EXERCISE DETAILS: Copy the records below word for word, keeping every line unchanged.

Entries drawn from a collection
======
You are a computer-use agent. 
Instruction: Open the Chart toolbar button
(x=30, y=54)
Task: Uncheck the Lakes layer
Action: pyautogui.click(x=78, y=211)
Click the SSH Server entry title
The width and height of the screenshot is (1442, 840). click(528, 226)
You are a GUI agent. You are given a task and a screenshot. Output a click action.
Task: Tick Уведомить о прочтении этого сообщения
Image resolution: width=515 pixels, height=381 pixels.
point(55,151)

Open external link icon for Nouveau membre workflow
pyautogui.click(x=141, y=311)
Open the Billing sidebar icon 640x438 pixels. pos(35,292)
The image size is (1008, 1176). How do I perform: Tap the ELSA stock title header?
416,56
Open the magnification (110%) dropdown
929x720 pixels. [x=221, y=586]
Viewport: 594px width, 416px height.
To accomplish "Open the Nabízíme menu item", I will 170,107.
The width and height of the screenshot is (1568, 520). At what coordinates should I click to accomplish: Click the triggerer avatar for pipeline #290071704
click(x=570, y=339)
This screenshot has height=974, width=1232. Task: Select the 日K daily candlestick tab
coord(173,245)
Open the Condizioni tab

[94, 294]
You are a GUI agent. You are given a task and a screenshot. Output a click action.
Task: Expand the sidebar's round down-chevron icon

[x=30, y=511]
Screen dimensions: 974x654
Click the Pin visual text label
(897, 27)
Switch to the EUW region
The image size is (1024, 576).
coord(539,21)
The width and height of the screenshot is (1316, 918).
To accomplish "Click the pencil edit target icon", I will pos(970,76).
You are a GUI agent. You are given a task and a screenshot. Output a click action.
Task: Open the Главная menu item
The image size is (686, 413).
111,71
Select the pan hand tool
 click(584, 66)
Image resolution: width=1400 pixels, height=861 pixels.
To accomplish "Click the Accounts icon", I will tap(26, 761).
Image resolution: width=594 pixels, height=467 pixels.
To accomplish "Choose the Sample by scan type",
======
FULL SOLUTION:
You are a computer-use agent. 
Instruction: Open the Chart toolbar button
(x=30, y=54)
Task: Uncheck the Lakes layer
Action: pyautogui.click(x=78, y=211)
Click the SSH Server entry title
The width and height of the screenshot is (1442, 840). click(528, 226)
You are a GUI agent. You are given a task and a screenshot. Output a click action.
Task: Tick Уведомить о прочтении этого сообщения
Image resolution: width=515 pixels, height=381 pixels.
point(55,151)

Open external link icon for Nouveau membre workflow
pyautogui.click(x=141, y=311)
Open the Billing sidebar icon 640x438 pixels. pos(35,292)
The image size is (1008, 1176). How do I perform: Tap the ELSA stock title header?
416,56
Open the magnification (110%) dropdown
929x720 pixels. [x=221, y=586]
Viewport: 594px width, 416px height.
To accomplish "Open the Nabízíme menu item", I will 170,107.
The width and height of the screenshot is (1568, 520). At what coordinates should I click to accomplish: Click the triggerer avatar for pipeline #290071704
click(x=570, y=339)
This screenshot has height=974, width=1232. Task: Select the 日K daily candlestick tab
coord(173,245)
Open the Condizioni tab

[94, 294]
You are a GUI agent. You are given a task and a screenshot. Output a click action.
Task: Expand the sidebar's round down-chevron icon

[x=30, y=511]
Screen dimensions: 974x654
Click the Pin visual text label
(897, 27)
Switch to the EUW region
The image size is (1024, 576).
coord(539,21)
The width and height of the screenshot is (1316, 918).
To accomplish "Click the pencil edit target icon", I will pos(970,76).
You are a GUI agent. You are given a task and a screenshot. Output a click action.
Task: Open the Главная menu item
The image size is (686, 413).
111,71
Select the pan hand tool
 click(584, 66)
Image resolution: width=1400 pixels, height=861 pixels.
To accomplish "Click the Accounts icon", I will tap(26, 761).
Image resolution: width=594 pixels, height=467 pixels.
To accomplish "Choose the Sample by scan type",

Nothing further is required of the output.